Start of EXTRACTED RECORDS

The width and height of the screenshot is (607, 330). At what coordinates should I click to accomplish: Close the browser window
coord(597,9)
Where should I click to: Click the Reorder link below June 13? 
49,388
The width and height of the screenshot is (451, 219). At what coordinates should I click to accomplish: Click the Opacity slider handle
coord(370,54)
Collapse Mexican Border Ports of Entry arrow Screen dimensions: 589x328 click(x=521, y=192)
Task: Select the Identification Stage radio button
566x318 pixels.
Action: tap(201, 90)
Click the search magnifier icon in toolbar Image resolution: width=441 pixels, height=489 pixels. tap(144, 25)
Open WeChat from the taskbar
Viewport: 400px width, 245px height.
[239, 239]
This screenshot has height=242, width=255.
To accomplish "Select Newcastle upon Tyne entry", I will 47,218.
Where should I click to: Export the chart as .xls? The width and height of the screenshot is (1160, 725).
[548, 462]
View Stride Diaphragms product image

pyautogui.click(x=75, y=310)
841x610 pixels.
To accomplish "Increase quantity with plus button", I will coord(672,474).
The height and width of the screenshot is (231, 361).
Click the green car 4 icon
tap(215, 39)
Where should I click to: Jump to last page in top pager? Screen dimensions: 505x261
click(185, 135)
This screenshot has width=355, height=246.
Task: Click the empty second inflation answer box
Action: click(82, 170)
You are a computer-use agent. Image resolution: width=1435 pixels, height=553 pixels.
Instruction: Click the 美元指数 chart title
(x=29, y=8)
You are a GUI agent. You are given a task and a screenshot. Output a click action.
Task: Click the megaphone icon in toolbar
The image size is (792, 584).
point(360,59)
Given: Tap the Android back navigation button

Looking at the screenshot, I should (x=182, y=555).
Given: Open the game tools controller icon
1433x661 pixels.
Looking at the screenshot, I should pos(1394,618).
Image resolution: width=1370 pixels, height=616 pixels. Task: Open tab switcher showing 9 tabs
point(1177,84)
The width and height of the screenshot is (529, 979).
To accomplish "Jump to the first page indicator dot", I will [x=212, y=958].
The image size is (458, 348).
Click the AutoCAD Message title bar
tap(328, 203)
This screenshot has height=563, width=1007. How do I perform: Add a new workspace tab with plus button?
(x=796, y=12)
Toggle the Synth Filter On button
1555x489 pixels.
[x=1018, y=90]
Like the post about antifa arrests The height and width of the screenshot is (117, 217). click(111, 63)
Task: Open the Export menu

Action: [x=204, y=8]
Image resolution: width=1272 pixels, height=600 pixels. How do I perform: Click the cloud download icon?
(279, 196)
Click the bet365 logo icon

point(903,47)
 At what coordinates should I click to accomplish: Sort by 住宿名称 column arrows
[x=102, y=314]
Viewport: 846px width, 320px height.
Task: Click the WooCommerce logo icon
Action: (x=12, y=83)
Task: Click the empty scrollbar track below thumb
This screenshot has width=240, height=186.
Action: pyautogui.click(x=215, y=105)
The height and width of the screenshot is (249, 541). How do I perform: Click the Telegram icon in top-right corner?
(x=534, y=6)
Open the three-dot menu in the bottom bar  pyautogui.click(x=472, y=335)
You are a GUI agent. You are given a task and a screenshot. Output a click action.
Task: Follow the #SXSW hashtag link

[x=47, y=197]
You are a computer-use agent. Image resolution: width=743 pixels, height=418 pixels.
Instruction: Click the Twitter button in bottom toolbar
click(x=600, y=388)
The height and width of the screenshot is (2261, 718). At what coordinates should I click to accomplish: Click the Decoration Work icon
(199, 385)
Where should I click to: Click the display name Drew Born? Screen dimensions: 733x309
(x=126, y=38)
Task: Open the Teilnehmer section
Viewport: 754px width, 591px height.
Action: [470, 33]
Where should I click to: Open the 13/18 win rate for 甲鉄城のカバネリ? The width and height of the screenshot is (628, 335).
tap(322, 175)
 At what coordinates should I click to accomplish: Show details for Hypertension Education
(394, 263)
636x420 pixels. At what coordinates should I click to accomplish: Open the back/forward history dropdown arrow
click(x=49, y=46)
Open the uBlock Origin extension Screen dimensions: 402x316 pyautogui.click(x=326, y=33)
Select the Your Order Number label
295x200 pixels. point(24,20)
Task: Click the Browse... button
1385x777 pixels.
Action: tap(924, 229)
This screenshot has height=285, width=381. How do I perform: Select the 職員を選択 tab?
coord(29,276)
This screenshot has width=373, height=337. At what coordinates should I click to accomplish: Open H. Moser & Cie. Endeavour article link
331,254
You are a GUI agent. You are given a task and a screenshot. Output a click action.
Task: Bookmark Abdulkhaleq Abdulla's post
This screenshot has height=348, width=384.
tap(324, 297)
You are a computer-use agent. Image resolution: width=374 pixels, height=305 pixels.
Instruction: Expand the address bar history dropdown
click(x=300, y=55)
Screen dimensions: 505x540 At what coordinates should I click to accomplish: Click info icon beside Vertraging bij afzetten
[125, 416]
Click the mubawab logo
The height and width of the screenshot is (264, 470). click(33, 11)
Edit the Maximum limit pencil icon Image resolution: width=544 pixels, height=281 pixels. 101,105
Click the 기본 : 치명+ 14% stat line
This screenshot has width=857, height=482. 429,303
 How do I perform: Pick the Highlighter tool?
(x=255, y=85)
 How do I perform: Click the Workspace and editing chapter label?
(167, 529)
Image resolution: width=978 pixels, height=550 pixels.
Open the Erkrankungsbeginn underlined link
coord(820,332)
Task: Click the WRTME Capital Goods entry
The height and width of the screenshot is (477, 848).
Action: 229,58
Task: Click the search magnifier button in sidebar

End of EXTRACTED RECORDS

BRIEF: Reproduce each line of the material in which the string "will" occurs.

TASK OUTPUT:
To accomplish "Select Newcastle upon Tyne entry", I will 47,218.
To accomplish "Increase quantity with plus button", I will coord(672,474).
To accomplish "Jump to the first page indicator dot", I will [x=212, y=958].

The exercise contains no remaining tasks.